2023, l'odyssée de Barbie.
On ne peut ignorer l'originalité du projet, son indéniable réussite visuelle -notamment les décors- ainsi que son aspect parodique où le monde des poupées est décrit comme étant affreusement parfait. Parfait ?
Le pitch : la sublime et heureuse poupée Barbie se met soudainement à penser à la mort et prend de la cellulite : alors elle part dans le monde réel pour aider celle qui joue avec elle et dont la dépression semble déteindre sur elle et son petit univers rose.
Barbie s'avère à la fois drôle et léger, jouant admirablement le jeu de l'autodérision, avec une mention spéciale à cette inoubliable scène dans le bureau du CEO de Mattel : on pourrait même croire que Will Ferrell a écrit ses propres dialogues !
Mais Barbie est également un film à deux vitesses où la démonstration du machisme ambiant demeure didactique, voir maladroite, sans finesse aucune ni nuances, notamment lors de la première séquence dans le monde réel. Et c'est, d'ailleurs, exactement le problème que l'on ressent à la vue de la réalisation de G. Gerwig, plutôt anodine dans le genre.

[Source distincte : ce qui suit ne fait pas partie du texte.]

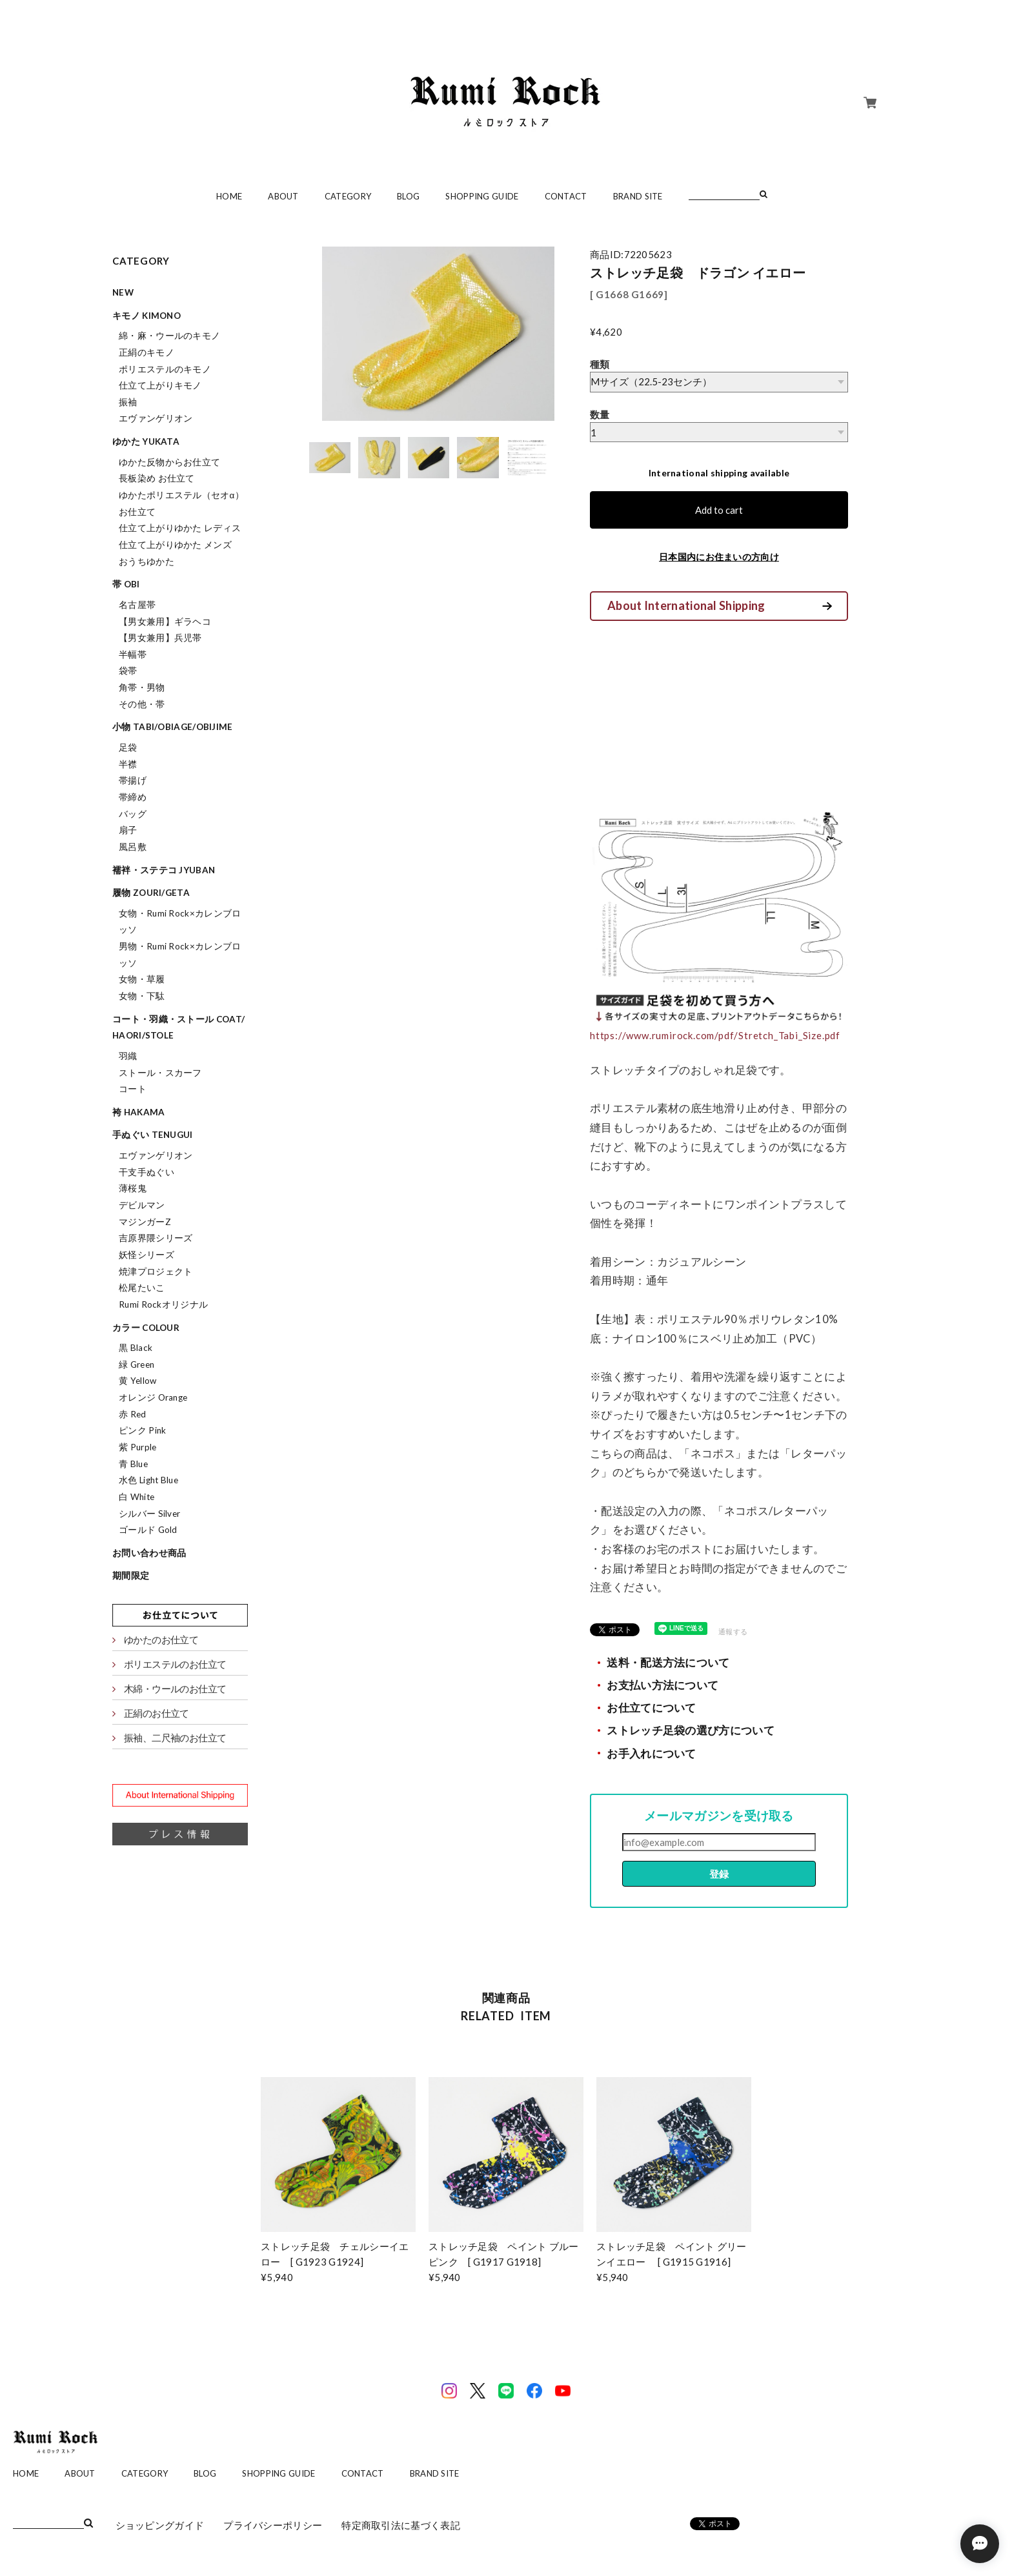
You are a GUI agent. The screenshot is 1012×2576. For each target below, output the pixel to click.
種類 (600, 364)
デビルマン (142, 1205)
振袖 (128, 402)
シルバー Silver (149, 1513)
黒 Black (135, 1348)
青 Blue (133, 1464)
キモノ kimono (146, 315)
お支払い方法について (662, 1685)
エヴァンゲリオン (155, 418)
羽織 (128, 1056)
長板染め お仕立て (157, 478)
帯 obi (126, 584)
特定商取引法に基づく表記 (400, 2525)
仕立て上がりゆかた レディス (180, 528)
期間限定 (130, 1575)
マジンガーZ (145, 1222)
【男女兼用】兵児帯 (160, 638)
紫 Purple (137, 1447)
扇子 (128, 830)
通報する (732, 1631)
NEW (123, 292)
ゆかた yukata (145, 441)
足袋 (128, 747)
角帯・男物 (142, 687)
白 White (136, 1497)
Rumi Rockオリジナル (163, 1304)
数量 (600, 414)
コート (133, 1089)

Si le film met en scène tout l'enjeu du féminisme, celui dicté par le patriarcat, ce féminisme de surface, cette perfection dictée par les hommes, il n'oublie pas de souligner sa complexité, loin des clichés et des idéaux. Mais c'est justement à ce niveau que le film se prend néanmoins les pieds dans le tapis en inversant, en pire (la prise de pouvoir par les Ken), une situation... précédemment critiquée (Barbie est la vision masculine de la libération de la femme), pour finalement ériger Barbie en symbole mou et guère convaincant du féminisme. Il multiplie notamment les scènes parasites et vulgairement démonstratives (danses, chants, guerre des Ken et, surtout, la recherche de Barbie par les dirigeants de Mattel dont l'utilité dramatique reste encore à prouver...), pour combler les vides d'un scénario qui a rapidement dit ce qu'il avait à dire.
Ils auraient pu, comme on l'a vu, pousser le bouchon tellement plus loin, plus souvent, plus subversivement, s'ancrer d'autant plus dans le monde réel, celui de la publicité, du cinéma et celui d'internet, qui pousse de plus en plus loin l'utilisation des corps féminins comme de vulgaires produits ou, pire, devient le spectacle un rien décadent et indécent d'une jeunesse qui se dévoile sans fard pour un simple "like".
C'est un succès de cinéma mérité mais mais dont la portée sociale demeurera très modeste.